The September 2 webinar was hosted by the World Evangelical Alliance and released to the public on September 5. Both experts agree that, unlike Catholicism, Orthodoxy, or Pentecostalism, evangelicalism lacks a universally accepted definition.

Mandryk states that the word 'Evangelical' has multiple meanings depending on the context. Within churches, it may signify commitments to Scripture, personal conversion, and evangelistic activism. In secular settings, especially in Western media and politics, it’s often used pejoratively, evoking images of anti-science attitudes, stubbornness, or partisanship.

“Virtually nobody is using it exactly the same way,” Mandryk said. “And most people aren’t bothering to try to understand how others are using it.”

Zurlo echoes this point, noting that while “you know what a Catholic is, or a Presbyterian, or a Pentecostal,” the term Evangelical remains “squishy.”

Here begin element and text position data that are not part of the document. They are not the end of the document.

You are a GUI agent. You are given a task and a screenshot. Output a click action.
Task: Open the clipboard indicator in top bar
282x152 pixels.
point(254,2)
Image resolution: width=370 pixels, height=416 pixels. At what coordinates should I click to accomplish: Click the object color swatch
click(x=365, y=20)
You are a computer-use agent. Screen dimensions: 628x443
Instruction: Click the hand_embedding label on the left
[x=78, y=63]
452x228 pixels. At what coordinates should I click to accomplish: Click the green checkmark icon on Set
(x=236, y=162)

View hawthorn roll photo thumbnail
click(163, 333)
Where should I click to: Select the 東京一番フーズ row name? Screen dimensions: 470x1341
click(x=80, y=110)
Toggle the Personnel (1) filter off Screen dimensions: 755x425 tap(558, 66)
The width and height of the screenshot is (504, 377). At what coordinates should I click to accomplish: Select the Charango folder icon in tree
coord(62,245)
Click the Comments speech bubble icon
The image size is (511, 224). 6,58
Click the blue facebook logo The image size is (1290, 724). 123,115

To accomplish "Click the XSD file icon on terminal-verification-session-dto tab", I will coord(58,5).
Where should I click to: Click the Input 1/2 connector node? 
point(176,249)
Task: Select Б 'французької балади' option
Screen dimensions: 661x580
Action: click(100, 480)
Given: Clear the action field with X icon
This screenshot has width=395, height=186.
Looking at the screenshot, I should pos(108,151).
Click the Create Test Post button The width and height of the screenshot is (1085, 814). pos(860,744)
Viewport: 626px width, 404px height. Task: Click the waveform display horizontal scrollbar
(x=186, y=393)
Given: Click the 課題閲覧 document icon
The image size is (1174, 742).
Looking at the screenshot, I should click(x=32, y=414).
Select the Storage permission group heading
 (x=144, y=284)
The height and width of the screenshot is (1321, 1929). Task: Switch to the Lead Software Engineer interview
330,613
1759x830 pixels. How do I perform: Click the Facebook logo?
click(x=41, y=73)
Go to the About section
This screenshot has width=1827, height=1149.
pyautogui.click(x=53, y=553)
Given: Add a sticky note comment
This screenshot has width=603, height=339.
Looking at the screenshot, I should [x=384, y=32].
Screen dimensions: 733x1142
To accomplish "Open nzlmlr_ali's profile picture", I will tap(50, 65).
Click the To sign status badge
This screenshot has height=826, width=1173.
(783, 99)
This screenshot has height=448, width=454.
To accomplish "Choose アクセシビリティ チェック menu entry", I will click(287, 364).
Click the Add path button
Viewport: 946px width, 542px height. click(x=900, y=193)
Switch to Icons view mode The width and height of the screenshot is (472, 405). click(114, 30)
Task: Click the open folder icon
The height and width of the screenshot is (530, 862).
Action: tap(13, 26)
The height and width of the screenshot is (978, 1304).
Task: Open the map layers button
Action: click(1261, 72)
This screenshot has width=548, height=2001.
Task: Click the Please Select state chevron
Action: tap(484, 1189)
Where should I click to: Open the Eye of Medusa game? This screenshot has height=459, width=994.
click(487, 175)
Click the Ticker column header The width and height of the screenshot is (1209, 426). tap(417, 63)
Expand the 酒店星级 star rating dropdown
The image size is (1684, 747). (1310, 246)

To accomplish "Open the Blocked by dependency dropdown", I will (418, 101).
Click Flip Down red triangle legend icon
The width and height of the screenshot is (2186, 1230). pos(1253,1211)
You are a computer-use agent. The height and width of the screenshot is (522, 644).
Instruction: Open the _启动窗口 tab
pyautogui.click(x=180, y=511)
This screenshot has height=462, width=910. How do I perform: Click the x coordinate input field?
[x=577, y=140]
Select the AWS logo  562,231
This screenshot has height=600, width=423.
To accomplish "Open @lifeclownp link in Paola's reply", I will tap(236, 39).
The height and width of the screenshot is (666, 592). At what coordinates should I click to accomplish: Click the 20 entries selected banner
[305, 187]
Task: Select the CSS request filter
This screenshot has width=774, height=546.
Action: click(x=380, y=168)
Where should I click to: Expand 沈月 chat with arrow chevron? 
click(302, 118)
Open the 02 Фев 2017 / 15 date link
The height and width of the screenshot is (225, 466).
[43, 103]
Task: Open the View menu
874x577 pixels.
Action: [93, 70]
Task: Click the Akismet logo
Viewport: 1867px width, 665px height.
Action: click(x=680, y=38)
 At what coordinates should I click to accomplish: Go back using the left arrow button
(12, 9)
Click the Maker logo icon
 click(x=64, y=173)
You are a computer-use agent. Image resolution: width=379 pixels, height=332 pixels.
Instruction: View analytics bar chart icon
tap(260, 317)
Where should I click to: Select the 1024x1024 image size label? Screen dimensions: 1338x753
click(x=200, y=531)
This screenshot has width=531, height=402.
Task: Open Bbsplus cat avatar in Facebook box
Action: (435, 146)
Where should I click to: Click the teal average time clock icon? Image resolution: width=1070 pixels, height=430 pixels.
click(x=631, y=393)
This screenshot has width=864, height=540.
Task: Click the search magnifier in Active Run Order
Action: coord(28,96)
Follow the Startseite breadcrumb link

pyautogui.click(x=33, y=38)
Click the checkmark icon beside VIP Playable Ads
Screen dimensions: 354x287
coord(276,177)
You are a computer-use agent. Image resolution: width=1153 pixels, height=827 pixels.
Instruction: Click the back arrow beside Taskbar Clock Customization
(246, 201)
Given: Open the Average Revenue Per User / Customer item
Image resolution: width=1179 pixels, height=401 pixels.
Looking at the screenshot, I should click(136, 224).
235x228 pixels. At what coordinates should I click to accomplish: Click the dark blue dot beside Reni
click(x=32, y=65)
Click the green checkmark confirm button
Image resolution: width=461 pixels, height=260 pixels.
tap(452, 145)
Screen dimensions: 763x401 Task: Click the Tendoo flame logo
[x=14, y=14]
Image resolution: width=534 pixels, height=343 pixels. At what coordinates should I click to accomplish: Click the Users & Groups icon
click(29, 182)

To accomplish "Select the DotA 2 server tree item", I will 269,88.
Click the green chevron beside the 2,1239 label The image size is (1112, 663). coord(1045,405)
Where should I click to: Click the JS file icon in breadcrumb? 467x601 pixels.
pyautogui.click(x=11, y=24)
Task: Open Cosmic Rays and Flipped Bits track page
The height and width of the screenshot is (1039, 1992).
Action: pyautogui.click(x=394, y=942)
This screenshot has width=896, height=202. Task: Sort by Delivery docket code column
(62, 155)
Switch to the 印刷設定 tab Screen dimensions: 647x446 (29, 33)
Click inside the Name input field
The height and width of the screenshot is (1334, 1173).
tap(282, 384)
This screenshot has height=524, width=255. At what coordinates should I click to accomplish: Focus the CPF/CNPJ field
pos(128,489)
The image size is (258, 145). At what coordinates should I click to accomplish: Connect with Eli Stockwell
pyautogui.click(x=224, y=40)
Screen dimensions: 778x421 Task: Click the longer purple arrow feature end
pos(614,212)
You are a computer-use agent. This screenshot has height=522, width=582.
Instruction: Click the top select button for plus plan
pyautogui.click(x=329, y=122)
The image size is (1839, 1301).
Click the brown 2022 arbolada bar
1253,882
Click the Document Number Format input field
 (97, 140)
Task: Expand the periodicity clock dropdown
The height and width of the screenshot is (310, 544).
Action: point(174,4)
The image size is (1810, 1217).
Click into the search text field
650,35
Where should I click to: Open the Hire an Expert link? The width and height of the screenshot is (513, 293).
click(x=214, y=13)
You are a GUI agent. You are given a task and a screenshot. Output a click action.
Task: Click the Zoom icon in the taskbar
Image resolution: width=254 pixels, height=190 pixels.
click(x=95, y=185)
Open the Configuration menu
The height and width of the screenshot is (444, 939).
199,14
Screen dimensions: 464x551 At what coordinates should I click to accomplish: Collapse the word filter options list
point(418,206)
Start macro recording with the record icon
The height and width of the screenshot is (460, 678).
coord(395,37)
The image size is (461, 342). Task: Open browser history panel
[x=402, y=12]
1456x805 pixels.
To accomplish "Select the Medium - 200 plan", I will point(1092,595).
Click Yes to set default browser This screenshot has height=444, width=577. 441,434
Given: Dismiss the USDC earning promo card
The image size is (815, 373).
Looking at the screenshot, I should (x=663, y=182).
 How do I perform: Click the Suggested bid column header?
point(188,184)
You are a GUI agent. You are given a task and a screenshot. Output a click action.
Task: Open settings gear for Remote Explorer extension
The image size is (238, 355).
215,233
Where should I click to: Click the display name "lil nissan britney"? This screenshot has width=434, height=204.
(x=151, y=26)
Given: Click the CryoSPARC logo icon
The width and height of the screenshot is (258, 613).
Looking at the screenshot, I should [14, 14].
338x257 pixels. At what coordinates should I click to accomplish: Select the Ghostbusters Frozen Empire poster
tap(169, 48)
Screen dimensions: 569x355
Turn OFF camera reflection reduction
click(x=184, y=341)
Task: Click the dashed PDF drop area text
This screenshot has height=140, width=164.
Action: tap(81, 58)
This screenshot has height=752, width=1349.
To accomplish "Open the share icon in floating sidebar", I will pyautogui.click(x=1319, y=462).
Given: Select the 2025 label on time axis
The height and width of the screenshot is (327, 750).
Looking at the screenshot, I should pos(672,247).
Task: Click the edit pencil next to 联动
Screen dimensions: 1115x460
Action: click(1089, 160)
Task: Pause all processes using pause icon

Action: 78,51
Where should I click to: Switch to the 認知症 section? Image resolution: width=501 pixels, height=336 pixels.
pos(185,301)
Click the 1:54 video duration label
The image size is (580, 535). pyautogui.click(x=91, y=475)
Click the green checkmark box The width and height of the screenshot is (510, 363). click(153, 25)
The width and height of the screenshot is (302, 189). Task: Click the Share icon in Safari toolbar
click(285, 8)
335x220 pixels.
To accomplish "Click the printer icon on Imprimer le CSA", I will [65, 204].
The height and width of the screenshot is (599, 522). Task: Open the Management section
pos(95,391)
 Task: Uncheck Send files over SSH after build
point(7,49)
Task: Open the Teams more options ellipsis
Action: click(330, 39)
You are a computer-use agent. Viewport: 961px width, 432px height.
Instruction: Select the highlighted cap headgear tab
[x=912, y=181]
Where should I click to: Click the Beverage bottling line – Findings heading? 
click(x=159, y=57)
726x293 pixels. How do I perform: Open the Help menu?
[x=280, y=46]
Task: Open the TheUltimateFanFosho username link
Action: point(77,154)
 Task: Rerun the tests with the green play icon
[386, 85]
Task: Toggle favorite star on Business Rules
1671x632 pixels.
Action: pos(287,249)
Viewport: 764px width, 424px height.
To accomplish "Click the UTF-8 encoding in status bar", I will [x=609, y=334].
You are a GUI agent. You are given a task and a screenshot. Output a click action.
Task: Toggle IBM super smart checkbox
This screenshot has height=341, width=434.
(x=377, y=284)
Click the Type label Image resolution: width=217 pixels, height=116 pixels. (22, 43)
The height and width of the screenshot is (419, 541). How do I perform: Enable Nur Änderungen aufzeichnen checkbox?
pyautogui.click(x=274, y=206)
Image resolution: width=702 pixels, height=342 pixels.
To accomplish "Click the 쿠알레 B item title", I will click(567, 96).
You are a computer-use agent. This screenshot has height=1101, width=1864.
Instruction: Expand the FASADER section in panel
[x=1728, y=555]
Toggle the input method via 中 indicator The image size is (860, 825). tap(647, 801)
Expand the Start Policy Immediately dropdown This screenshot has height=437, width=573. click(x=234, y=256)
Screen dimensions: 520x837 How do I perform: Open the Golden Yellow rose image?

“Christianity and evangelicalism look fundamentally different than they did a generation ago,” she said. “And each generation it changes — especially with the shift of Christianity to the Global South.”

Mandryk emphasizes that evangelicalism has been one of the most influential forces shaping Christianity in recent history, for better and for worse. Its global reach has unified Christians in mission and prayer, but also divided them through disputes over doctrine, politics and culture.

For Operation World, historian David Bebbington’s influential description of evangelicalism—known as the Bebbington Quadrilateral—serves as the starting point, with an estimate of over 700 million Evangelicals worldwide.

The World Christian Database, instead of using theological definitions, applies social-scientific categories to “wider evangelicalism,” and estimates there are 937 million Evangelicals worldwide—nearly one in eight people on Earth.

While Operation World and the World Christian Database employ different approaches, both reach the same overarching conclusion: evangelicalism is no longer centered in the West.

Mandryk notes that by around 1980, Evangelicals had already become a majority in the Global South. Today, 70% of the world’s population is born into a reality where evangelicalism is predominantly African, Asian, and Latin American.

“The stereotypes that dominate headlines — white, Western, English-speaking, politically conservative — are not what evangelicalism looks like globally,” he said. “Evangelicals are Zulu, Chinese, Brazilian, Filipino. And that diversity is something to celebrate.”

Zurlo’s data reinforces this point, revealing that in her broadest definition, 47% of evangelicals are in Africa, 26% in Asia, and only 11% in North America. She states that the country with the largest evangelical population is no longer the United States but China.

“It’s not people who look like me who should be defining the identity markers of Evangelical belief and practice,” Zurlo said. “It’s Asians, Africans, Latin Americans, and islanders who now represent the demographic center of the movement.”

Mandryk shares this perspective, emphasizing that the diversity within evangelicalism mirrors that of the global Church. “The body of Christ is incredibly diverse,” he said. “Evangelicalism is equally diverse in geography, theology and practice. That is something to embrace.”

When asked about the number of evangelicals, Zurlo estimates it ranges between 393 million and 937 million, depending on how the term is defined. She admits that the wide range may be unsatisfying, but it reflects the reality of a movement that resists simple categorization.

For Mandryk, the precise number is less important than what the diversity represents. “All of these numbers are just attempts by researchers to describe what God is actually doing on the ground,” he said.

Both agree that evangelicalism should be seen less as a fixed category and more as a dynamic, global family united by shared qualities rather than rigid definitions. “Global evangelicalism is more diverse than you think,” Zurlo concluded. “And yet we can all find our place in it. That’s its strength, not its weakness.”